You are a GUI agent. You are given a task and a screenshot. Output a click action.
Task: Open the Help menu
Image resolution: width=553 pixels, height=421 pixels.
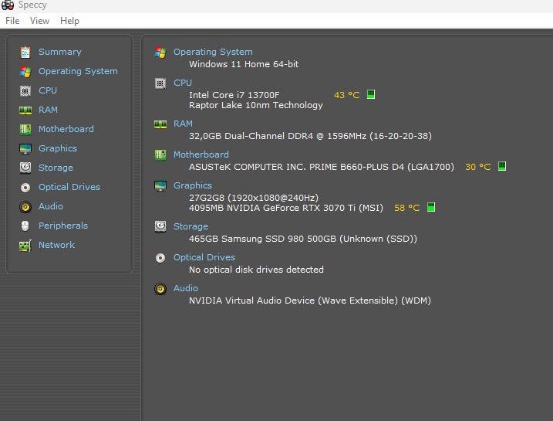[x=69, y=21]
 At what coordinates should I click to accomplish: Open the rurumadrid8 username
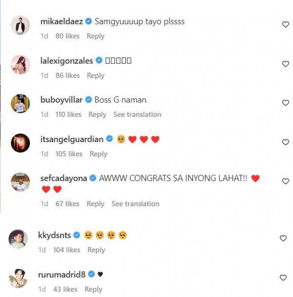click(62, 274)
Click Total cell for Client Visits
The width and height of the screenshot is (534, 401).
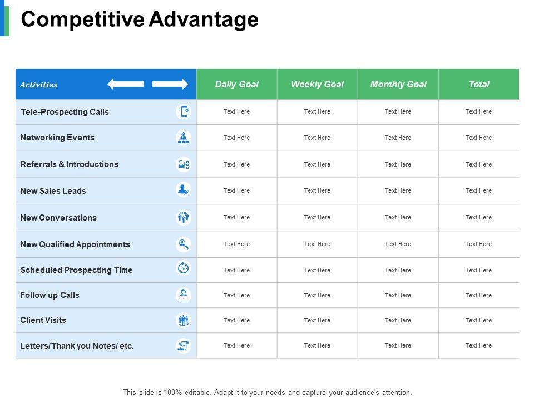click(x=478, y=320)
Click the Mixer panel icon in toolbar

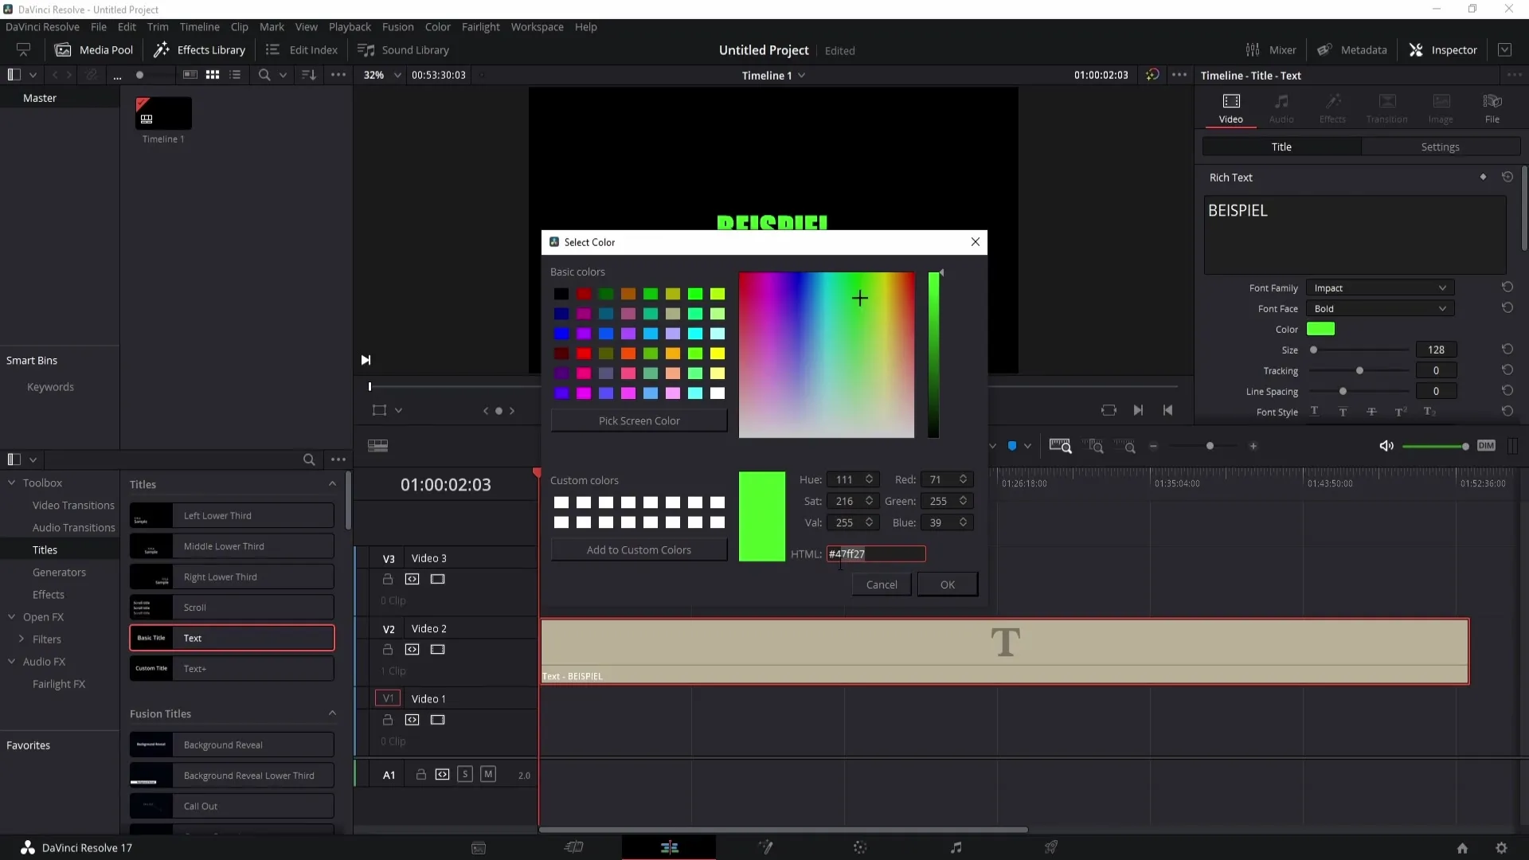coord(1252,49)
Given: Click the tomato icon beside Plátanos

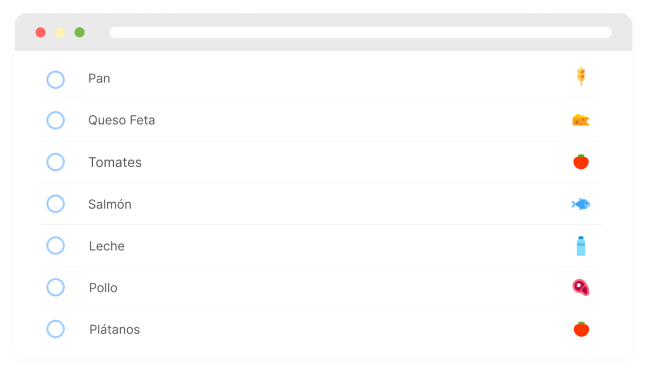Looking at the screenshot, I should 581,329.
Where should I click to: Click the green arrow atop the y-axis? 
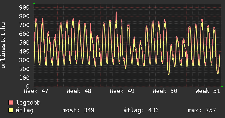[x=34, y=3]
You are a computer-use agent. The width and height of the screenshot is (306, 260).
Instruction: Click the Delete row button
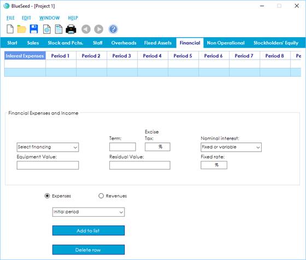[x=89, y=250]
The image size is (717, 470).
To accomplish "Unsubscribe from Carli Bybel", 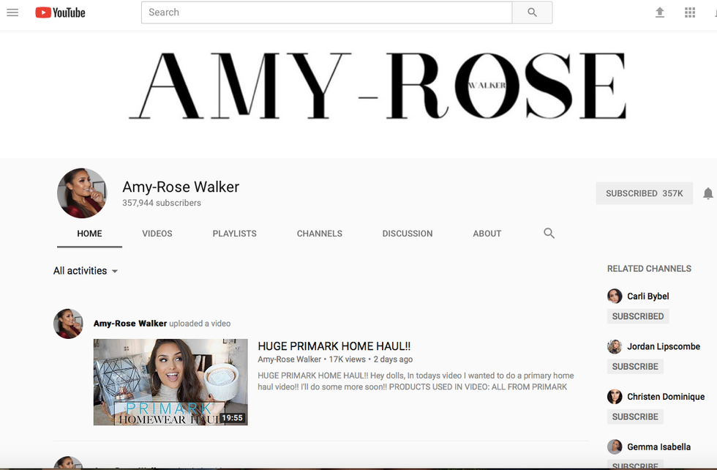I will [637, 316].
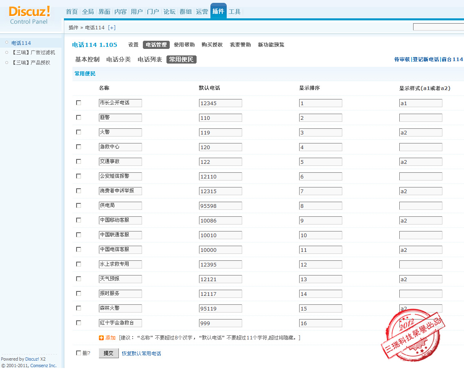Check the 火警 row checkbox
Image resolution: width=464 pixels, height=370 pixels.
pyautogui.click(x=79, y=132)
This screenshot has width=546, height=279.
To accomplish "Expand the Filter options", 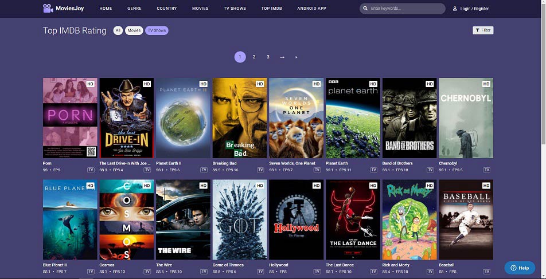I will tap(482, 30).
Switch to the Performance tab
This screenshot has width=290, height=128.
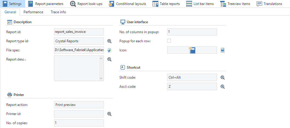coord(33,12)
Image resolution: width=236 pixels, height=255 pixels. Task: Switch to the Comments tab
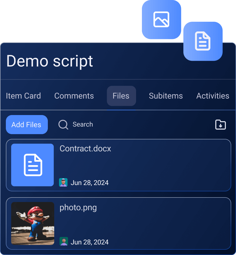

## REQUIREMENT
What lines in the data above contain the word "agent"? Show them all.

## RESULT
You are a GUI agent. You are given a task and a screenshot. Output a click action.
You are a computer-use agent. The width and height of the screenshot is (306, 260).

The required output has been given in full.